This paper presents Selected Decisions and Selected Documents’ Third Issue of the IMF. Dealings in paper money and coins are deemed to be ‘other exchange transactions’ within the meaning of Article IV, Section 3, whether or not the importation and exportation of such money and coins to and from the country of origin are subject to restrictions. The IMF does not object to exchange rates which are within 2 percent of parity for spot exchange transactions between a member's currency and the currencies of other members taking place within the member's territories, whenever such rates result from the maintenance of margins of no more than 1 percent from parity for a convertible, including externally convertible, currency. The Executive Directors interpret the Articles of Agreement to mean that steps which are necessary to protect a member from unemployment of a chronic or persistent character, arising from pressure on its balance of payments, are among the measures necessary to correct a fundamental disequilibrium; and that in each instance in which a member proposes a change in the par value of its currency to correct a fundamental disequilibrium the IMF will be required to determine, in the light of all relevant circumstances, whether in its opinion the proposed change is necessary to correct the fundamental disequilibrium.
This paper analyses several IMF’s selected decisions of the Executive Board and selected documents. Each member shall furnish to the IMF the data necessary to determine its net official holdings of gold and United States dollars. The usability of gold or dollars for the payment of the gold subscription is not necessary to constitute “holdings.” It has been decided to recommend to the Board of Governors, where a member presents, for reasons which it shall submit to the IMF, that its reserves should not be reduced by an immediate 25 percent gold payment, that such member shall be permitted in accordance with an appropriate resolution to have its quota increased in five annual installments, with the right to accelerate the payment of such installments. In June 1947, the IMF issued a statement recommending to its members that they take effective action to prevent external transactions in gold at premium prices, because such transactions tend to undermine exchange stability and to impair monetary reserves.
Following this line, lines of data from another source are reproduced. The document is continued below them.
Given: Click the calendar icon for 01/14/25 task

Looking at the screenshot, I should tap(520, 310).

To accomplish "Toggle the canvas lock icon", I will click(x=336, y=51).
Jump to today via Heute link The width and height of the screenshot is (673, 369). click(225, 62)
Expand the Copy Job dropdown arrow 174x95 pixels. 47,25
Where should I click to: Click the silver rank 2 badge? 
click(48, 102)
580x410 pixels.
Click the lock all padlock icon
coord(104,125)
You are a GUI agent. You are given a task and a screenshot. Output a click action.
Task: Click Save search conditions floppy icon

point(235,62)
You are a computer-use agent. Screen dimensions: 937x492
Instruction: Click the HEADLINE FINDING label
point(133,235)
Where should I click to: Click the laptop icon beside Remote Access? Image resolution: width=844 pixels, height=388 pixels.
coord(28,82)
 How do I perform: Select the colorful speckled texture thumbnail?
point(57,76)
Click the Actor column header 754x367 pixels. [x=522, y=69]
This paper explains various selected decisions of the IMF’s Executive Directors. The IMF has examined certain problems relating to the adjustment of its holdings of fluctuating currencies and to transactions and computations involving such currencies and has come to several conclusions. The IMF does not intend to apply the rules set forth in in the section II to its holdings of members' currencies having fluctuating rates when there is no practical interest for the IMF or members to do so. Whenever the IMF revalues its holdings of a fluctuating currency under paragraph 3, it will establish an account receivable or an account payable in respect of the amount of the currency payable by or to the member under Article IV, Section 8. Despite the improvement in the payments position of many members, sound gold and exchange policy of members continues to require that to the maximum extent practicable, gold should be held in official reserves rather than go into private hoards.
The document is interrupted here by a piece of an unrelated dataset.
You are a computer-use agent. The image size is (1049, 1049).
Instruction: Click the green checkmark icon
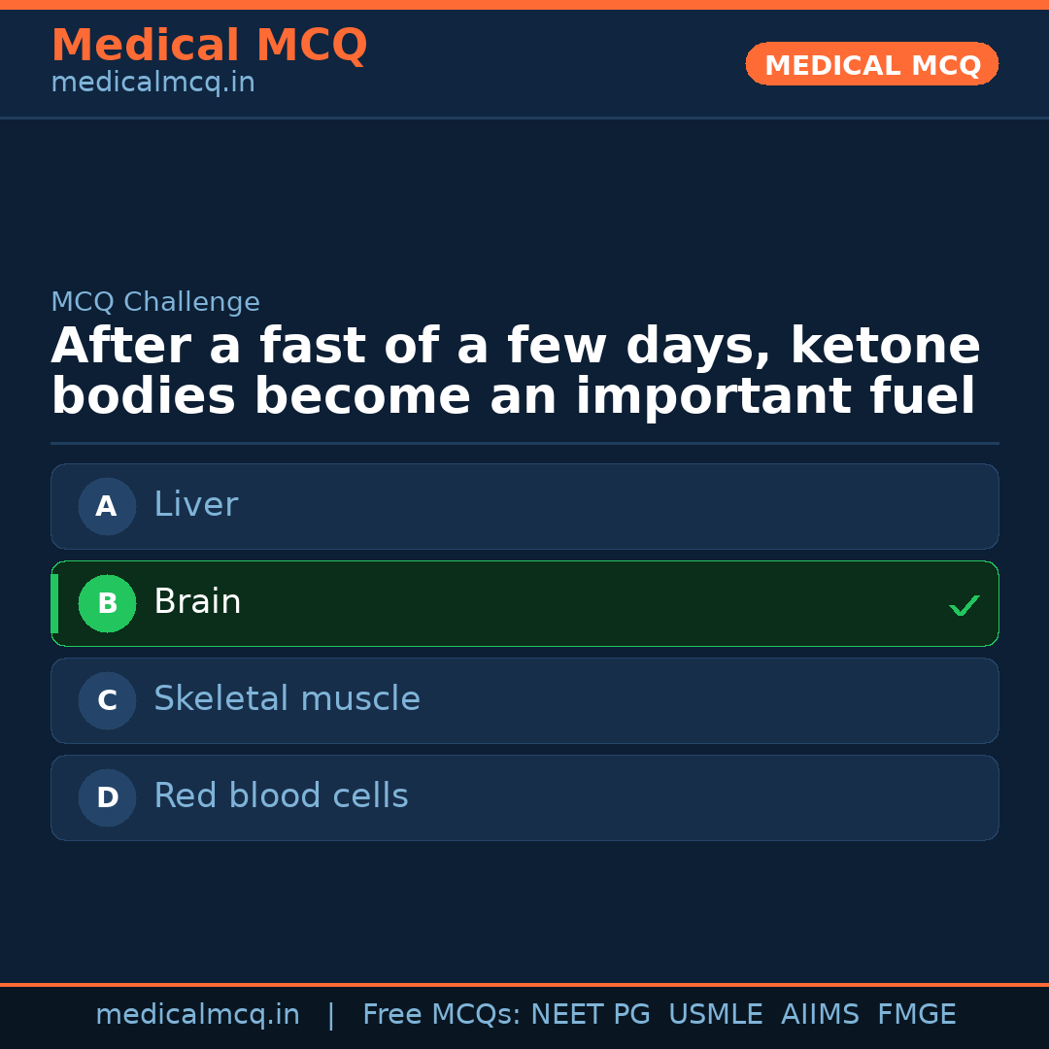tap(964, 605)
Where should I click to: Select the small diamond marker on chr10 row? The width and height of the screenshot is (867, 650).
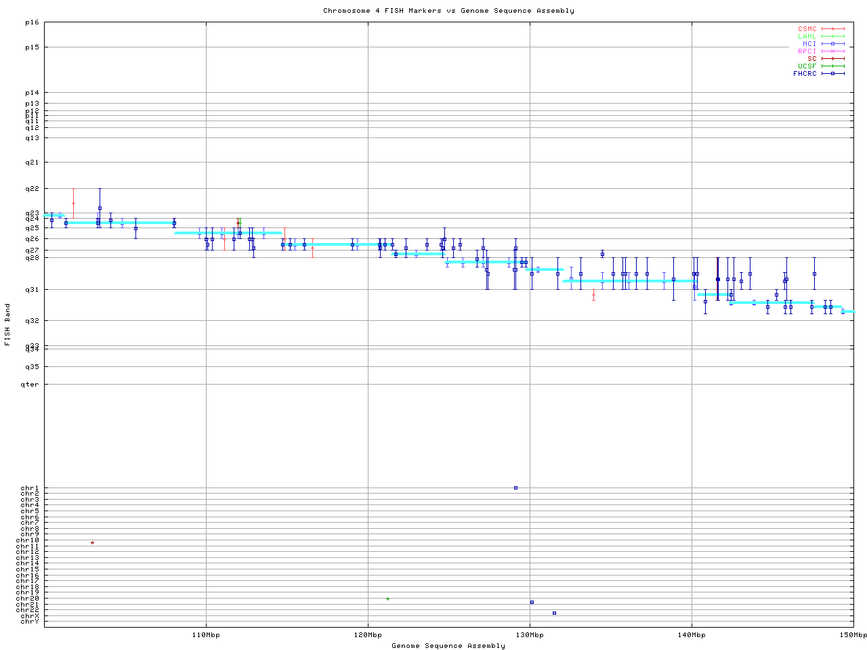point(93,542)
1. This agreement, which is entered into by the United Nations pursuant to the provisions of Article 63 of its Charter, and by the International Monetary Fund (hereinafter called the Fund), pursuant to the provisions of Article X of its Articles of Agreement, is intended to define the terms on which the United Nations and the Fund shall be brought into relationship.
Pursuant to Article XVIII, Section 2(d), it is decided that members that have, or will, become participants in the Special Drawing Rights Department between January 1, 1978 and December 31, 1978 and have informed the Fund that they wish to receive allocations of special drawing rights during the third basic period shall receive allocations in accordance with the Resolution of the Board of Governors on allocations of special drawing rights for the third basic period.
After consultation with the European Monetary Cooperation Fund, the representative rate for the ECU in terms of the SDR under Article XIX, Section 7(a) and Rule O–2 shall be obtained by using the reciprocal of the U.S. dollar equivalent of the ECU as calculated and published by the European Commission and the SDR equivalent of one US. dollar as calculated and published by the Fund for the same day. If both these rates for the U.S. dollar are not available for the same day, the rates for the next preceding day on which both rates are available will be used. The rate determined by this method shall be applied in connection with a transfer of SDRs as part of the settlement of a member’s debt with the European Monetary Cooperation Fund. The European Monetary Cooperation Fund and the Fund will consult concerning any change in the method of calculating the representative rate for the ECU in terms of the SDR.
Pursuant to Article XXX(f), and after consultation with the members concerned, the Fund determines that until further notice the deutsche mark, French franc, Japanese yen, pound sterling, and U.S. dollar are freely usable currencies.
That the Executive Directors of the International Monetary Fund are invited, at the request of the Governor for the United States of America, to interpret the Articles of Agreement, pursuant to Article XVIII*(a), as to whether the authority of the Fund to use its resources extends beyond current monetary stabilization operations to afford temporary assistance to members in connection with seasonal, cyclical, and emergency fluctuations in the balance of payments of any member for current transactions, and whether the Fund has authority to use its resources to provide facilities for relief, reconstruction, or armaments, or to meet a large or sustained outflow of capital on the part of any member.**
The Executive Directors of the International Monetary Fund interpret the Articles of Agreement to mean that authority to use the resources of the Fund is limited to use in accordance with its purposes to give temporary assistance in financing balance of payments deficits on current account for monetary stabilization operations.